Direction: Rewrite all of the material below, changing every "sidebar" to "side panel" and leaving everything else as it is.

Records provided:
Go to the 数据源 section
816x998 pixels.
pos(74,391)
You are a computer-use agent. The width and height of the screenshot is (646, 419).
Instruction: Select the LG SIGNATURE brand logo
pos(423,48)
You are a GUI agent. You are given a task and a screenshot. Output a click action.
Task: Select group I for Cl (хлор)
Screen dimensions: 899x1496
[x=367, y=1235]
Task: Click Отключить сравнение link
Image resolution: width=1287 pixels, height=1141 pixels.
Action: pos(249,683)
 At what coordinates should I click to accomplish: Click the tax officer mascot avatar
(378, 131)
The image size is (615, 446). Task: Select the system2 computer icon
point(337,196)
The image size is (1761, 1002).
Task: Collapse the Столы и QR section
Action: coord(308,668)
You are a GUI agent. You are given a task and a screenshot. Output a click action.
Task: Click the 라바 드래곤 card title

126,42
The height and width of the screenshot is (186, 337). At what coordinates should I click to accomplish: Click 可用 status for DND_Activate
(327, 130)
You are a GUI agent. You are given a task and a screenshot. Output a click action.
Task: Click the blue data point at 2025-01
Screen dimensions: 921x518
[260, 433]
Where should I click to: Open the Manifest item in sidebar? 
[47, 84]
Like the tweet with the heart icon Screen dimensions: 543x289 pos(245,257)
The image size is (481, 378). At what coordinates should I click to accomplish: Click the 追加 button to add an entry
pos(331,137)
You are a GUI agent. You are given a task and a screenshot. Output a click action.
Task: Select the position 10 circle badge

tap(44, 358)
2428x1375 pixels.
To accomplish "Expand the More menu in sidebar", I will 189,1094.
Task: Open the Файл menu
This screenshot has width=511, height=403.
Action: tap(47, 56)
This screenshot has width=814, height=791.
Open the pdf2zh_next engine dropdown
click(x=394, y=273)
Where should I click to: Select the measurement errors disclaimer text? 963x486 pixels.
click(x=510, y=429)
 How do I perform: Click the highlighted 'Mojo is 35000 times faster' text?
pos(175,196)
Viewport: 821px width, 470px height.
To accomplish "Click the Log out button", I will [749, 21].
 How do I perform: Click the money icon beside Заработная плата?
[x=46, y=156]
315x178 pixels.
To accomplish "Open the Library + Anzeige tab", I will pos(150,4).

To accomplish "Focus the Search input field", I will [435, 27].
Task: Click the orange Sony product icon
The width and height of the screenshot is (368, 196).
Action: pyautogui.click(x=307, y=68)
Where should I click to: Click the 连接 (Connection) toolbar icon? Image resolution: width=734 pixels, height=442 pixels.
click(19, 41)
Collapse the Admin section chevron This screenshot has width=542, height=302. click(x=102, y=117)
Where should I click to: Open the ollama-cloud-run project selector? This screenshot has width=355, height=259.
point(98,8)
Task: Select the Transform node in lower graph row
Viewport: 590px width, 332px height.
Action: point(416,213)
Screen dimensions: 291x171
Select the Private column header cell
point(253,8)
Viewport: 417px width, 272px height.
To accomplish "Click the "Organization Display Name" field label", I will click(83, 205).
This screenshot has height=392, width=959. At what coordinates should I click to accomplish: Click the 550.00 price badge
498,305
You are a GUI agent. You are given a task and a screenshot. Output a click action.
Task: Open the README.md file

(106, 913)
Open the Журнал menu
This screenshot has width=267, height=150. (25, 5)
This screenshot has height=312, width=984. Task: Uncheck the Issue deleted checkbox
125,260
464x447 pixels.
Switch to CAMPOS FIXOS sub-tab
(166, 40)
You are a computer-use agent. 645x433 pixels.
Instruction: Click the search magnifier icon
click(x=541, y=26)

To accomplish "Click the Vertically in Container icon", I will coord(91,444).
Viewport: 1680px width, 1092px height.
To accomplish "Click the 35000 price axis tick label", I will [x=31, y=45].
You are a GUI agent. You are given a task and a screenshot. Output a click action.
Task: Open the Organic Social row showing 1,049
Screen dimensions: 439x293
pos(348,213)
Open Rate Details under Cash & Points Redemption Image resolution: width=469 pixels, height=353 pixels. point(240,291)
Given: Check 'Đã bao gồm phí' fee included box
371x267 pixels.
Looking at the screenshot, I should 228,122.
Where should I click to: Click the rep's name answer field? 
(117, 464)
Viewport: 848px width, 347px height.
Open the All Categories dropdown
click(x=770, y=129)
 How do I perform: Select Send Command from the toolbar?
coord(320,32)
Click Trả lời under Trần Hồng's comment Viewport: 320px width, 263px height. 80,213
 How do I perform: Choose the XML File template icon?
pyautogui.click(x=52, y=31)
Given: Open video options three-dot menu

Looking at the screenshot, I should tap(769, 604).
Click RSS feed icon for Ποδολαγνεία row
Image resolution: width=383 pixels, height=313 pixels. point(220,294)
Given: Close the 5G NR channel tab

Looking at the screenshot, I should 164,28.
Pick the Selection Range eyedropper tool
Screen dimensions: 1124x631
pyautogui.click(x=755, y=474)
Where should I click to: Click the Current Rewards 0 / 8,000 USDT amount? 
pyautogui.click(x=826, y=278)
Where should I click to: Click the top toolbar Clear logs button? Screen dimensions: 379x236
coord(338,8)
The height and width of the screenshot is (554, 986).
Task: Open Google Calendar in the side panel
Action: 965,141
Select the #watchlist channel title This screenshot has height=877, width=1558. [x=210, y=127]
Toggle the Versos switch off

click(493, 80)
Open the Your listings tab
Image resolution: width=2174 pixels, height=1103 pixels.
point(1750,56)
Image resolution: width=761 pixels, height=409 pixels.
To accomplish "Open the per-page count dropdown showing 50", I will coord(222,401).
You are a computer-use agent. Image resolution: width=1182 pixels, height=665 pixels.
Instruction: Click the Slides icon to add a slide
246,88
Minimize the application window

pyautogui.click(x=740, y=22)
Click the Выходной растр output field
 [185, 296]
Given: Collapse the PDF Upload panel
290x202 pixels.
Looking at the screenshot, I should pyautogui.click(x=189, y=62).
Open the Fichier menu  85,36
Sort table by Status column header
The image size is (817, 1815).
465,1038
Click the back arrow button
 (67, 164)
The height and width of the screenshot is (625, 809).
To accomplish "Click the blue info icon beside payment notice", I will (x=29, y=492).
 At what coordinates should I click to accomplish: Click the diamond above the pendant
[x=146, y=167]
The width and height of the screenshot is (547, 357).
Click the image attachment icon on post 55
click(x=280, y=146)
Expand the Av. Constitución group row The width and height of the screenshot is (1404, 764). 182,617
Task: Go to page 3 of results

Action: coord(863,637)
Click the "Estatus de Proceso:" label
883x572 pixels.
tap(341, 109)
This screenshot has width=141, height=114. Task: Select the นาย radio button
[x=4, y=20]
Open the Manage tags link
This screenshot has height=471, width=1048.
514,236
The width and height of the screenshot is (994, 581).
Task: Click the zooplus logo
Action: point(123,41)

Correct output:
Go to the 数据源 section
816x998 pixels.
pos(74,391)
You are a computer-use agent. The width and height of the screenshot is (646, 419).
Instruction: Select the LG SIGNATURE brand logo
pos(423,48)
You are a GUI agent. You are given a task and a screenshot. Output a click action.
Task: Select group I for Cl (хлор)
Screen dimensions: 899x1496
[x=367, y=1235]
Task: Click Отключить сравнение link
Image resolution: width=1287 pixels, height=1141 pixels.
Action: pos(249,683)
 At what coordinates should I click to accomplish: Click the tax officer mascot avatar
(378, 131)
The image size is (615, 446). Task: Select the system2 computer icon
point(337,196)
The image size is (1761, 1002).
Task: Collapse the Столы и QR section
Action: coord(308,668)
You are a GUI agent. You are given a task and a screenshot. Output a click action.
Task: Click the 라바 드래곤 card title

126,42
The height and width of the screenshot is (186, 337). At what coordinates should I click to accomplish: Click 可用 status for DND_Activate
(327, 130)
You are a GUI agent. You are given a task and a screenshot. Output a click action.
Task: Click the blue data point at 2025-01
Screen dimensions: 921x518
[260, 433]
Where should I click to: Open the Manifest item in side panel? 
[47, 84]
Like the tweet with the heart icon Screen dimensions: 543x289 pos(245,257)
The image size is (481, 378). At what coordinates should I click to accomplish: Click the 追加 button to add an entry
pos(331,137)
You are a GUI agent. You are given a task and a screenshot. Output a click action.
Task: Select the position 10 circle badge

tap(44, 358)
2428x1375 pixels.
To accomplish "Expand the More menu in side panel", I will 189,1094.
Task: Open the Файл menu
This screenshot has width=511, height=403.
Action: tap(47, 56)
This screenshot has width=814, height=791.
Open the pdf2zh_next engine dropdown
click(x=394, y=273)
Where should I click to: Select the measurement errors disclaimer text? 963x486 pixels.
click(x=510, y=429)
 How do I perform: Click the highlighted 'Mojo is 35000 times faster' text?
pos(175,196)
Viewport: 821px width, 470px height.
To accomplish "Click the Log out button", I will [749, 21].
 How do I perform: Click the money icon beside Заработная плата?
[x=46, y=156]
315x178 pixels.
To accomplish "Open the Library + Anzeige tab", I will pos(150,4).

To accomplish "Focus the Search input field", I will [435, 27].
Task: Click the orange Sony product icon
The width and height of the screenshot is (368, 196).
Action: pyautogui.click(x=307, y=68)
Where should I click to: Click the 连接 (Connection) toolbar icon? Image resolution: width=734 pixels, height=442 pixels.
click(19, 41)
Collapse the Admin section chevron This screenshot has width=542, height=302. click(x=102, y=117)
Where should I click to: Open the ollama-cloud-run project selector? This screenshot has width=355, height=259.
point(98,8)
Task: Select the Transform node in lower graph row
Viewport: 590px width, 332px height.
Action: point(416,213)
Screen dimensions: 291x171
Select the Private column header cell
point(253,8)
Viewport: 417px width, 272px height.
To accomplish "Click the "Organization Display Name" field label", I will click(83, 205).
This screenshot has height=392, width=959. At what coordinates should I click to accomplish: Click the 550.00 price badge
498,305
You are a GUI agent. You are given a task and a screenshot. Output a click action.
Task: Open the README.md file

(106, 913)
Open the Журнал menu
This screenshot has width=267, height=150. (25, 5)
This screenshot has height=312, width=984. Task: Uncheck the Issue deleted checkbox
125,260
464x447 pixels.
Switch to CAMPOS FIXOS sub-tab
(166, 40)
You are a computer-use agent. 645x433 pixels.
Instruction: Click the search magnifier icon
click(x=541, y=26)

To accomplish "Click the Vertically in Container icon", I will coord(91,444).
Viewport: 1680px width, 1092px height.
To accomplish "Click the 35000 price axis tick label", I will [x=31, y=45].
You are a GUI agent. You are given a task and a screenshot. Output a click action.
Task: Open the Organic Social row showing 1,049
Screen dimensions: 439x293
pos(348,213)
Open Rate Details under Cash & Points Redemption Image resolution: width=469 pixels, height=353 pixels. point(240,291)
Given: Check 'Đã bao gồm phí' fee included box
371x267 pixels.
Looking at the screenshot, I should 228,122.
Where should I click to: Click the rep's name answer field? 
(117, 464)
Viewport: 848px width, 347px height.
Open the All Categories dropdown
click(x=770, y=129)
 How do I perform: Select Send Command from the toolbar?
coord(320,32)
Click Trả lời under Trần Hồng's comment Viewport: 320px width, 263px height. 80,213
 How do I perform: Choose the XML File template icon?
pyautogui.click(x=52, y=31)
Given: Open video options three-dot menu

Looking at the screenshot, I should tap(769, 604).
Click RSS feed icon for Ποδολαγνεία row
Image resolution: width=383 pixels, height=313 pixels. point(220,294)
Given: Close the 5G NR channel tab

Looking at the screenshot, I should 164,28.
Pick the Selection Range eyedropper tool
Screen dimensions: 1124x631
pyautogui.click(x=755, y=474)
Where should I click to: Click the Current Rewards 0 / 8,000 USDT amount? 
pyautogui.click(x=826, y=278)
Where should I click to: Click the top toolbar Clear logs button? Screen dimensions: 379x236
coord(338,8)
The height and width of the screenshot is (554, 986).
Task: Open Google Calendar in the side panel
Action: 965,141
Select the #watchlist channel title This screenshot has height=877, width=1558. [x=210, y=127]
Toggle the Versos switch off

click(493, 80)
Open the Your listings tab
Image resolution: width=2174 pixels, height=1103 pixels.
point(1750,56)
Image resolution: width=761 pixels, height=409 pixels.
To accomplish "Open the per-page count dropdown showing 50", I will coord(222,401).
You are a computer-use agent. Image resolution: width=1182 pixels, height=665 pixels.
Instruction: Click the Slides icon to add a slide
246,88
Minimize the application window

pyautogui.click(x=740, y=22)
Click the Выходной растр output field
 [185, 296]
Given: Collapse the PDF Upload panel
290x202 pixels.
Looking at the screenshot, I should pyautogui.click(x=189, y=62).
Open the Fichier menu  85,36
Sort table by Status column header
The image size is (817, 1815).
465,1038
Click the back arrow button
 (67, 164)
The height and width of the screenshot is (625, 809).
To accomplish "Click the blue info icon beside payment notice", I will (x=29, y=492).
 At what coordinates should I click to accomplish: Click the diamond above the pendant
[x=146, y=167]
The width and height of the screenshot is (547, 357).
Click the image attachment icon on post 55
click(x=280, y=146)
Expand the Av. Constitución group row The width and height of the screenshot is (1404, 764). 182,617
Task: Go to page 3 of results

Action: coord(863,637)
Click the "Estatus de Proceso:" label
883x572 pixels.
tap(341, 109)
This screenshot has width=141, height=114. Task: Select the นาย radio button
[x=4, y=20]
Open the Manage tags link
This screenshot has height=471, width=1048.
514,236
The width and height of the screenshot is (994, 581).
Task: Click the zooplus logo
Action: point(123,41)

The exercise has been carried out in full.